Local fixed line incumbent Sri Lanka Telecom (SLT) has had its long-term national rating maintained as "AAA(lka)", with a stable outlook, by Fitch. Additionally, the company's long term foreign currency (FC) and local currency (LC) issuer default ratings (IDR) have also been upheld as "B+" / Positive and "BB-" / Stable, respectively.
According to Fitch's Rating and Action Commentary (RAC), the telco's FC IDR and outlook is "capped by Sri Lanka's Country Ceiling of 'B+'" with its positive outlook also reflecting that of the sovereign FC IDR.Also revealed was that a "negative rating action may result if net leverage (net adjusted debt/EBITDAR) exceeds 2.5x and 1.5x for FC and LC IDRs, respectively, on a sustained basis. As the FC IDR is constrained by the Country Ceiling, an upgrade of the Sovereign rating will result in an upgrade of SLT's FC IDR.
"The possibility of an upgrade in SLT's LC IDR will depend on the agency's view on the extent to which the presence of a large minority shareholder - Usaha Tegas (holding a 44.9% stake in SLT) - is able to offset the influence by [the government], which directly and indirectly owns more than 51% in SLT. This is because a high level of government ownership would normally constrain the ratings at the sovereign level," Fitch said.
The RAC also indicated that "SLT's ratings continue to be supported by its position as the fixed-line incumbent in Sri Lanka and by its adequate market share, through subsidiary Mobitel, in a moderately growing mobile telecom market. At end-September 2010, it had 40.6% and 24.4% of the country's fixed line and mobile subscribers respectively.
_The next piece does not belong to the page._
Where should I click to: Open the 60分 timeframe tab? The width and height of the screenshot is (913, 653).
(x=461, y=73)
The company also has a dominant market share of international long-distance and IP and data-related services."
The result was that "SLT's consolidated revenues and EBITDA improved 4% and 8% respectively during the nine months to September 2010 (9M10) after the Telecommunications Regulatory Authority of Sri Lanka (TRCSL) introduced floor pricing (off-net calls at Rs 2 per minute and on-net calls at Rs 1 per minute) and established an interconnection regime in the country."
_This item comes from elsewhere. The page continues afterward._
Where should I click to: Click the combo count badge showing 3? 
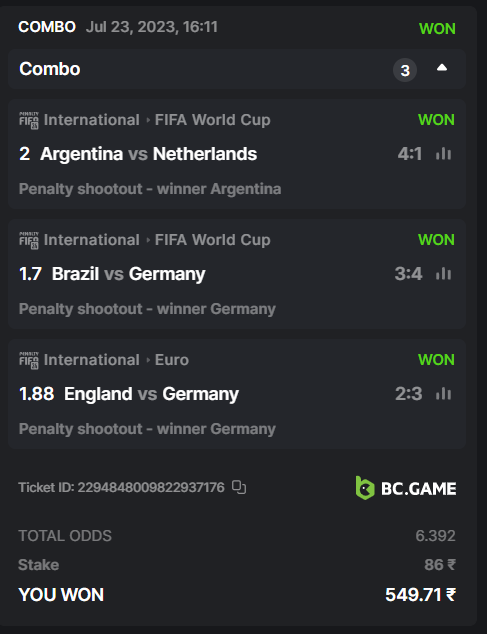(x=405, y=70)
Fitch attributes revenue growth to the mobile and broadband segments. It however also cautioned; "Despite the positive measures adopted by the regulator in terms of floor-pricing and the interconnection regime in 2010, Fitch notes that regulatory uncertainty continues to prevail. Given the overcrowded nature of the local mobile industry, there is a risk that price competition will intensify if the regulatory tariff floor is removed.